__Exercise objective__
Only the lines below from the one containing "Given: Select the MAX_TOU legend entry" to the one containing "Toggle inspect mode" should be repeated, both included and unchanged.

(Stored records)
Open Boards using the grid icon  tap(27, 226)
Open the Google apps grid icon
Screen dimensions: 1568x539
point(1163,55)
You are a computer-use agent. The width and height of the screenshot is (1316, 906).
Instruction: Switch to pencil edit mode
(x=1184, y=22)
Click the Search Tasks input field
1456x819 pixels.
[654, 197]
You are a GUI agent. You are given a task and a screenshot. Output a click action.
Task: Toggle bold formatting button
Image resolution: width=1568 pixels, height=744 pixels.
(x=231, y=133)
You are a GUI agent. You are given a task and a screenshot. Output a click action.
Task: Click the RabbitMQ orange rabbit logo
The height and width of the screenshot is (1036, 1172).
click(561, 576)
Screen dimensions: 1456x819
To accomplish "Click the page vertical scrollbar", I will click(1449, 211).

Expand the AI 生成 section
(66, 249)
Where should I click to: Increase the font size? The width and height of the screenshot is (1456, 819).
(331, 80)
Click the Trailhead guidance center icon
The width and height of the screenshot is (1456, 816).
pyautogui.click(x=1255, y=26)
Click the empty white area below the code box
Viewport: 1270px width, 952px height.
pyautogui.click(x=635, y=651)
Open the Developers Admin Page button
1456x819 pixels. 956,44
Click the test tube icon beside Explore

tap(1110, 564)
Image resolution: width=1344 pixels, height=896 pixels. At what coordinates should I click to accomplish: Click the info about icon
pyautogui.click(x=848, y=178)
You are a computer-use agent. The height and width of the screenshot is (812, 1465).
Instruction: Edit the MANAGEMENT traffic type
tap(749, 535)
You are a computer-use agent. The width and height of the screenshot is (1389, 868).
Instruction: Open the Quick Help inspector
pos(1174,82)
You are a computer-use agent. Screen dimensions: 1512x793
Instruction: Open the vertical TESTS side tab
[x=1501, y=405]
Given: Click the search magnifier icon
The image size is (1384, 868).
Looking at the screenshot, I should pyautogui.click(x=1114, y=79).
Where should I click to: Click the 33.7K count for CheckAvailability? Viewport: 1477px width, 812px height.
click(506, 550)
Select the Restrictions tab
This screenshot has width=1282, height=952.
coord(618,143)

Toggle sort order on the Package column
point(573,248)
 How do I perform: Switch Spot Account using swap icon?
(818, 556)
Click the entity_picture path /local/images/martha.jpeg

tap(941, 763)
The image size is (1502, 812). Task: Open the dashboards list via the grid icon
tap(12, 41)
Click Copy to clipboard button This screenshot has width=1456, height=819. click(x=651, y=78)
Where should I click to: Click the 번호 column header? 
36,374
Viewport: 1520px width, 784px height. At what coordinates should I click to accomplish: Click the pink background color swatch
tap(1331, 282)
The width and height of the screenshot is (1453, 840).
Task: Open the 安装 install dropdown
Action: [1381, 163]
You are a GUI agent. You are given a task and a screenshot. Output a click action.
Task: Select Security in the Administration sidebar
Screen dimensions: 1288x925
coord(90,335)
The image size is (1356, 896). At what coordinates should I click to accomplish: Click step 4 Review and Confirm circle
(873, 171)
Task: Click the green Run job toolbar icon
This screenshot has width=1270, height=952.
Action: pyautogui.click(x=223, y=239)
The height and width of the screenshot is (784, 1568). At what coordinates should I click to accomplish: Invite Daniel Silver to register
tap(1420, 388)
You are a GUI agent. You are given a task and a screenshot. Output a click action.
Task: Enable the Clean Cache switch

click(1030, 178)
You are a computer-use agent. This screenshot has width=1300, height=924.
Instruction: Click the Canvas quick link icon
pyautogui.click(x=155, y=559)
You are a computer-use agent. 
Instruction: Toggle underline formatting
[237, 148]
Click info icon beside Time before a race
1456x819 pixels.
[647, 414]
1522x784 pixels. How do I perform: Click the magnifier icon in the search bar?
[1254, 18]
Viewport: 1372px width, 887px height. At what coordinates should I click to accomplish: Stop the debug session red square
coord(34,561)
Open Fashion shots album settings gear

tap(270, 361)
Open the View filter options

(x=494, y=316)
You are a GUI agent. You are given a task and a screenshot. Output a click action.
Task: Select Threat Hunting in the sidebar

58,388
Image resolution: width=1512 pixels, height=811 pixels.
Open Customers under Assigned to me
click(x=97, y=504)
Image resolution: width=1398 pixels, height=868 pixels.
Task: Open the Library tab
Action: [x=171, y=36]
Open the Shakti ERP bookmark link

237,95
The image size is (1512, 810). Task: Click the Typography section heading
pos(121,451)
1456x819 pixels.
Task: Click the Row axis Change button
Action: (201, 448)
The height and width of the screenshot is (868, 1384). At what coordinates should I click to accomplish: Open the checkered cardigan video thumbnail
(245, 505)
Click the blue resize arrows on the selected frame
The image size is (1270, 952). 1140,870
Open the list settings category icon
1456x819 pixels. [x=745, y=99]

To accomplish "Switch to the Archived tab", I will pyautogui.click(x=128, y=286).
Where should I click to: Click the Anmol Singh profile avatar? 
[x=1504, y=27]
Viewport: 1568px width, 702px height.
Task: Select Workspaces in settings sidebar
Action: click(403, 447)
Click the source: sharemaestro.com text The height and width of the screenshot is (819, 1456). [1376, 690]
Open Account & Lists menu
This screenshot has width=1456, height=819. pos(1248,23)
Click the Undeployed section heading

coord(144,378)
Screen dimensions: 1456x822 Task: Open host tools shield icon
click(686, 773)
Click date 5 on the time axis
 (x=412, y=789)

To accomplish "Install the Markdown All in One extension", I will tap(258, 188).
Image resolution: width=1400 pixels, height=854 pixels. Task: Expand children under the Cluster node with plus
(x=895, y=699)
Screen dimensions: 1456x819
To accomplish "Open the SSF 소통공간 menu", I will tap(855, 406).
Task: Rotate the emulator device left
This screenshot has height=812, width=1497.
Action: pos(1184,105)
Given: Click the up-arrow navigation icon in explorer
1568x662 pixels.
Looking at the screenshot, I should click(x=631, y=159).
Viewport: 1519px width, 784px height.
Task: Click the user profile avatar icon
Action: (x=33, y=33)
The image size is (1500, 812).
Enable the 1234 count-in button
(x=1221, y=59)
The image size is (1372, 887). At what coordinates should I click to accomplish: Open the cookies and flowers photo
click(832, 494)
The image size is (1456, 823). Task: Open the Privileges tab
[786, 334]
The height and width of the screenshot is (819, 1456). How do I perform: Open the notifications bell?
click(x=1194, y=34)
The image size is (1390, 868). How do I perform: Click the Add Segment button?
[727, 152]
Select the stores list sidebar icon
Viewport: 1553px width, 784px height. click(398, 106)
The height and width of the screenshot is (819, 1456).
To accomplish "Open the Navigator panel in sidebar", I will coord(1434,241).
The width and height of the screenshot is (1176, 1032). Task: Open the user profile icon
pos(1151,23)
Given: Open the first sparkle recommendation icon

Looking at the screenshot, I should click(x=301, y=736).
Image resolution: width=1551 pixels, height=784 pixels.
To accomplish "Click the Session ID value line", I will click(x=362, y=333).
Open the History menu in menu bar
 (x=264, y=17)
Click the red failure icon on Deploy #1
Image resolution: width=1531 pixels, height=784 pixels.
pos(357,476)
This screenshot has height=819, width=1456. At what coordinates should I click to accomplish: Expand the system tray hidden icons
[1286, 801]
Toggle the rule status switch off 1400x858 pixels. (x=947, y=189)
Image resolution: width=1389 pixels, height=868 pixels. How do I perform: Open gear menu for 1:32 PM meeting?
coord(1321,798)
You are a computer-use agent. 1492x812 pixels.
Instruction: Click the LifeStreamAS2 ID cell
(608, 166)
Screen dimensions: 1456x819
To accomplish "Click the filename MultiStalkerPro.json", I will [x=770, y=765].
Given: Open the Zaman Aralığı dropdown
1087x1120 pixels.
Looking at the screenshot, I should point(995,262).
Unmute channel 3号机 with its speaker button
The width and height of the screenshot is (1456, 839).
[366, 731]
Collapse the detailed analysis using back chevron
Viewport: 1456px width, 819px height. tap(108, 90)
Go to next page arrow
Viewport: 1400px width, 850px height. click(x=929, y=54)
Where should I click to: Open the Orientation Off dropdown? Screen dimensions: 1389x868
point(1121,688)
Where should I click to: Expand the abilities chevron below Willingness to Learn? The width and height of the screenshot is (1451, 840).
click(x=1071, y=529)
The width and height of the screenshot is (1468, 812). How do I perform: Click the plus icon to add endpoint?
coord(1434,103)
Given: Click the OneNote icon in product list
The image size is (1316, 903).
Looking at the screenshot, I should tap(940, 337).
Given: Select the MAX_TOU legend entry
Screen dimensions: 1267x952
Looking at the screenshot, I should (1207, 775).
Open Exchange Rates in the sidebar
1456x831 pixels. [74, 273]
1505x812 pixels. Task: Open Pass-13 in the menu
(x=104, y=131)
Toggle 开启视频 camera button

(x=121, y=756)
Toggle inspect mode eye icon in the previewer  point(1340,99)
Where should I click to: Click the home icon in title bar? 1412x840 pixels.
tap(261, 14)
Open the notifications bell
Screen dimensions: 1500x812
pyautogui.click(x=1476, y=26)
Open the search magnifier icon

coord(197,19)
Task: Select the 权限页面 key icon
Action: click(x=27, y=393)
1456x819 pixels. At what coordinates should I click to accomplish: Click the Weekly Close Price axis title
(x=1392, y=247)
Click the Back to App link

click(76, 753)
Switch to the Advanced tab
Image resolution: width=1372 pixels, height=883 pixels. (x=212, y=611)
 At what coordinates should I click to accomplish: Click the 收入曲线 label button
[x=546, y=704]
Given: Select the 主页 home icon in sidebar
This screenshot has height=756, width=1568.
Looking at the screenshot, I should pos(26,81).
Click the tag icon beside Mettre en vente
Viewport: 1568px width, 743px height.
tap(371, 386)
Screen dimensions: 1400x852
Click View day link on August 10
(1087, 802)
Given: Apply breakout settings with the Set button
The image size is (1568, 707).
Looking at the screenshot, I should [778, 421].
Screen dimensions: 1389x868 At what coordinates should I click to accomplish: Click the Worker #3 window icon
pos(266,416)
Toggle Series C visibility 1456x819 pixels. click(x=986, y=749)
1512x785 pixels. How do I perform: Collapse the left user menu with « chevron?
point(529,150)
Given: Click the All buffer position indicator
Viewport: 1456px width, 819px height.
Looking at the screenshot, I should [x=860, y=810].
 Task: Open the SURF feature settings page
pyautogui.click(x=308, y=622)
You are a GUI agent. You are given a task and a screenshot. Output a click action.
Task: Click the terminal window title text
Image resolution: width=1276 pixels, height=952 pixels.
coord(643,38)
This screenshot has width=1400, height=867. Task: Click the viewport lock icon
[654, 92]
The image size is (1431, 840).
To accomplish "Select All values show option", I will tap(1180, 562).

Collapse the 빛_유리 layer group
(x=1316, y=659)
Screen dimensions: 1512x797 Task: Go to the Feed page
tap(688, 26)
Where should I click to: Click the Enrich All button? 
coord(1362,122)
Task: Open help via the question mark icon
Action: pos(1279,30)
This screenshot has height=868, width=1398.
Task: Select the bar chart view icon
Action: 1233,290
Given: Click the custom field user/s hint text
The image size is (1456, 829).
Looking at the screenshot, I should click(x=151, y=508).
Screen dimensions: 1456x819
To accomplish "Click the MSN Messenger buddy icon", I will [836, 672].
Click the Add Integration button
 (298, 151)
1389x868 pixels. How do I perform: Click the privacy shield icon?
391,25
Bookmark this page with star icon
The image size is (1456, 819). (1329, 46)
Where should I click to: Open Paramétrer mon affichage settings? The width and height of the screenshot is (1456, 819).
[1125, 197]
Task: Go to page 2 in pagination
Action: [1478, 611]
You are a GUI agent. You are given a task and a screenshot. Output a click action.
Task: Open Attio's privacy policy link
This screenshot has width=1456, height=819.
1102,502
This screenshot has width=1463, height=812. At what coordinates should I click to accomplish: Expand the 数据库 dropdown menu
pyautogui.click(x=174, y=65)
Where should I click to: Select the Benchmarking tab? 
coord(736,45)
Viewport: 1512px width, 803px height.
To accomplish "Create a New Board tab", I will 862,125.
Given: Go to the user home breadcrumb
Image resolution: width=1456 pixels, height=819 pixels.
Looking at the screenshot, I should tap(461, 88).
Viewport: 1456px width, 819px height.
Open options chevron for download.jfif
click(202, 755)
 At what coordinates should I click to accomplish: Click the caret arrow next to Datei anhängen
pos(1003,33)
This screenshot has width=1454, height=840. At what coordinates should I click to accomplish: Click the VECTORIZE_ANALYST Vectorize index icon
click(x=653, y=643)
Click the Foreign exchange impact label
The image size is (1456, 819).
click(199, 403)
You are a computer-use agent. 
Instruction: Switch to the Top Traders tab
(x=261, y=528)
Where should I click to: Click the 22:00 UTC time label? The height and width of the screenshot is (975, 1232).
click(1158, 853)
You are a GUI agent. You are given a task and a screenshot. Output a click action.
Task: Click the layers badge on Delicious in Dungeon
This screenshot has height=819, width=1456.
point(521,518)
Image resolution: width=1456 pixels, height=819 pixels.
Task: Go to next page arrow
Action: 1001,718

__Answer to this exercise__
Given: Select the MAX_TOU legend entry
Screen dimensions: 1267x952
Looking at the screenshot, I should (1207, 775).
Open Exchange Rates in the sidebar
1456x831 pixels. [74, 273]
1505x812 pixels. Task: Open Pass-13 in the menu
(x=104, y=131)
Toggle 开启视频 camera button

(x=121, y=756)
Toggle inspect mode eye icon in the previewer  point(1340,99)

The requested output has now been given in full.